- [Goal A]:
Answer these questions about the transcript on creativity in education:
(i) Around what year will children who started school in 2010 be retiring?
(ii) What role did the speaker's son play in the Nativity play?
(iii) Which subjects does the transcript place at the bottom of the hierarchy found in every education system?
- [Goal B]: Carry the transcript on creativity in education forward from its final sentence.

- [Document]:
Here is the video of the talk, with a text transcript of the main points below (in case you’re at work, or on a lower bandwidth connection). I highly recommend the video to get the full force of his presentation.

(Rough text transcript, at least the main points)

1. There’s extraordinary evidence of human creativity.

2. We have no idea of what’s going to happen in the future.

We have a huge interest in education, partly because we’re relying on it to take us into a future that we cannot predict. Children starting school this year (2010), will be retiring around 2075. Nobody has a clue what the world will look like in five year’s time, let alone in 12 years, when these kids are graduating from high school, or 16 years if they go to college.

We have no idea what that future will bring, we have no clue, and yet we’re supposed to be preparing them for that.

Children have extraordinary capacities for innovation.

All kids have extensive creative capacity, and we squander it, quite ruthlessly.

Creativity now is as important in education as literacy, and we should treat it with the same status.

He tells a story of a little girl in class in a drawing lesson, who rarely paid attention, but she was really into what she was drawing. So the teacher went over and asked, “What are you drawing?” And the little girl said “God.” The teacher said, “But nobody knows what God looks like,” and the little girl said, “Well, they will in a minute.”

Then he tells the story of his son in the Nativity play. He was playing Joseph. At the part where the three kings come in to offer their gifts, they unintentionally went out of order. The first child came forward and said, “I bring you gold.” The second said, “I bring you myrrh.” Then the third child came forward and said, “Frank sent this.”

The point is that kids will take a chance. If they don’t know, they’ll have a go. They’re not frightened of being wrong.

If you’re not prepared to be wrong, you will never come up with anything original.

By the time they get to be adults, most kids have lost that capacity. They have become frightened of being wrong. We run our companies like this; we stigmatize mistakes. We’re now running national education systems where mistakes are the worst thing you can make. The result is that we are educating people OUT of their creative capacities.

Picasso once said that all children are born artists. The problem is to remain an artist as we grow up.

We don’t grow into creativity, we grow out of it. Or rather, we get educated out of it.

Think of Shakespeare. He was in somebody’s English class at some point. How annoying would that be? “Must try harder.” Think of being his dad… “Now go to bed… and put that pencil down.. and stop speaking like that… it’s confusing everybody.”

Every education system on the earth has the same hierarchy of subjects. At the top are mathematics and languages, then the humanities, and at the bottom are the arts. Everywhere on earth.

And in pretty much every instance, there’s a hierarchy within the arts. Art and music, then drama and dance.

As children grow up we begin to educate them from the waist up. And then we focus on their heads, and slightly to one side.

If you looked at education as an alien, and simply looked at what the output was, who gets all the brownie points, you’d have to conclude that the whole purpose is to produce university professors (I used to be one).

- [Extracted material]:
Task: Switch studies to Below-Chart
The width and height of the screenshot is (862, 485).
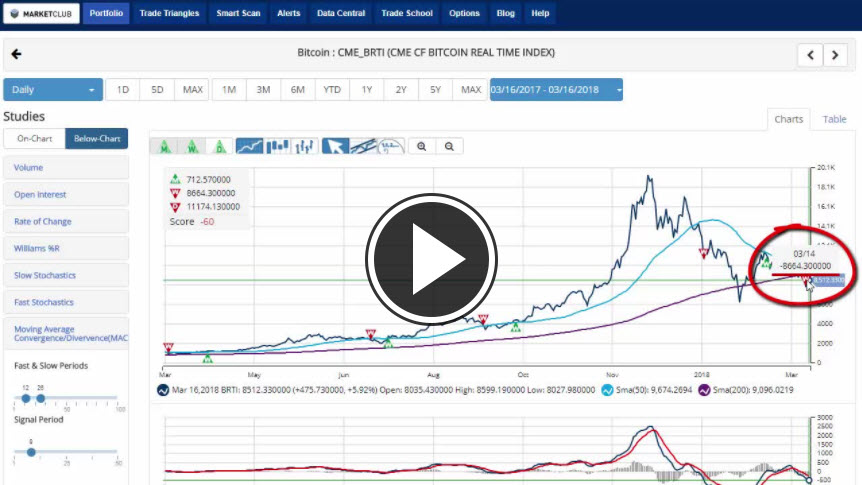Action: (96, 139)
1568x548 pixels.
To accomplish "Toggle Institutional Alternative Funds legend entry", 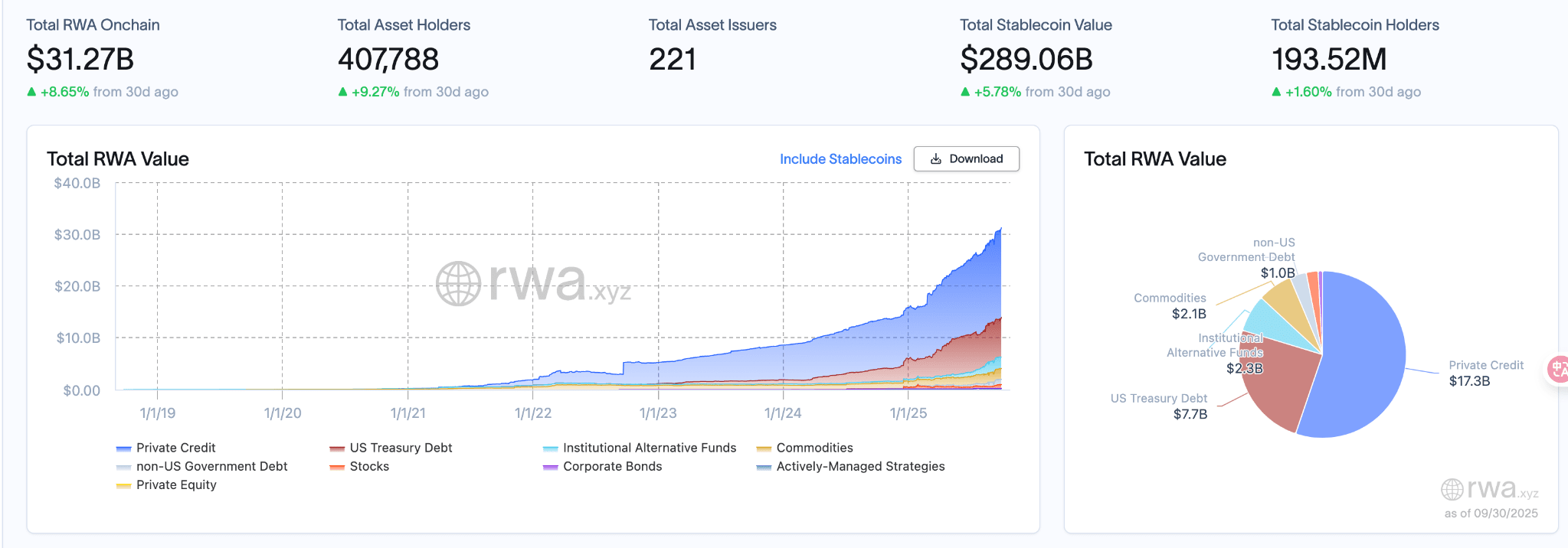I will [640, 448].
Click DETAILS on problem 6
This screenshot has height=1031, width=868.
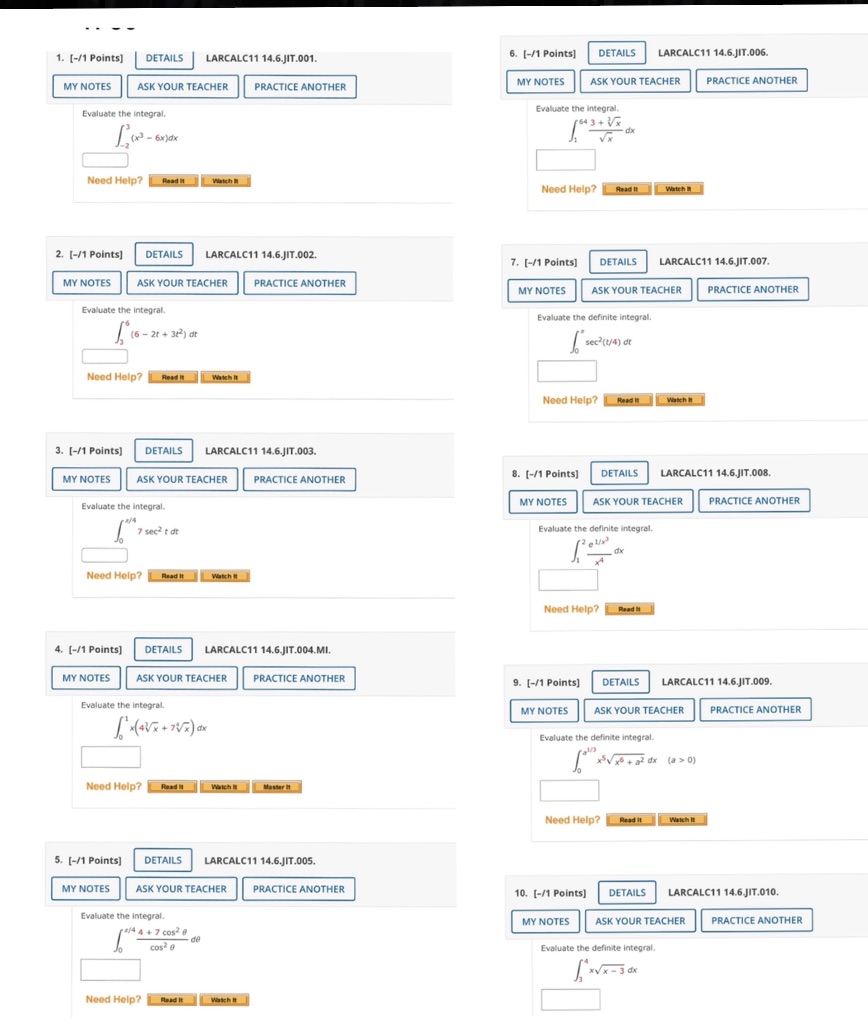click(x=618, y=52)
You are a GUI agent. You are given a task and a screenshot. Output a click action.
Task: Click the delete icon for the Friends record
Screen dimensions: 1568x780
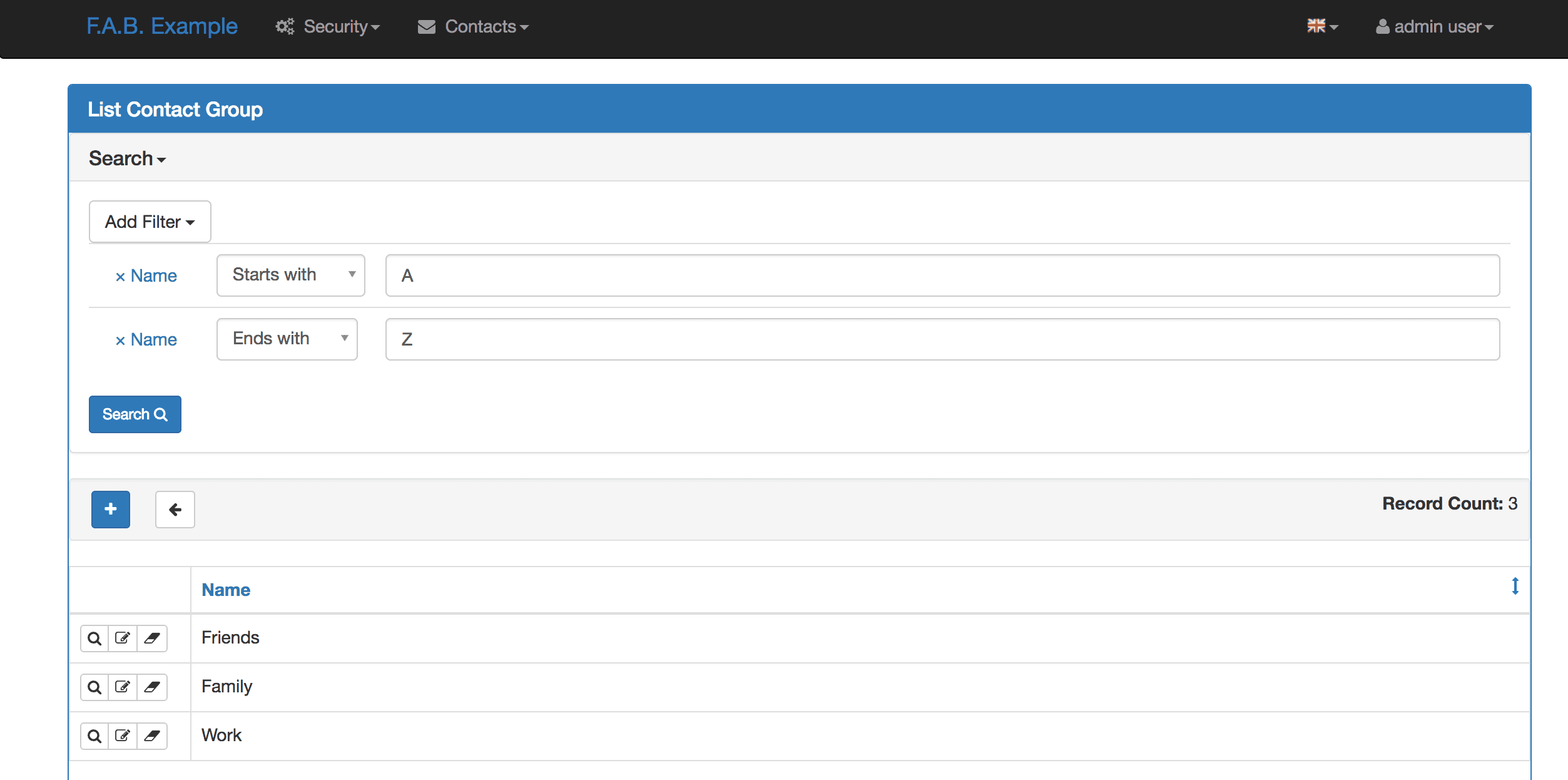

- [Expected answer A]:
(i) Around 2075.
(ii) Joseph.
(iii) The arts.

- [Expected answer B]:
There’s something curious about professors, they live in their heads, they live up there, and slightly to one side. They’re disembodied. They look at their bodies as a form of transport for their heads.

It’s the way they get their heads to meetings.

Our education system is predicated on the idea of academic ability. The whole system was invented after the 19th century to accommodate the needs of industrialism. The whole thing is built upon two ideas:

1. The most useful subjects for work are at the top. So you were probably steered away from things you liked as a kid, on the grounds that you would never get a job doing that.

Don’t do music, you’re not going to be a musician. Don’t do art, you’re not going to be an artist. Benign advice. Now, profoundly mistaken.

2. Academic ability, which has really come to dominate our view of intelligence because the universities designed the system in their image.

If you think of it, the whole system around the world is a protracted process of university entrance. And the consequence is that many highly talented, brilliant, creative people think they’re not. Because the thing they were good at at school wasn’t valued or was actually stigmatized.

We can’t afford to go on that way.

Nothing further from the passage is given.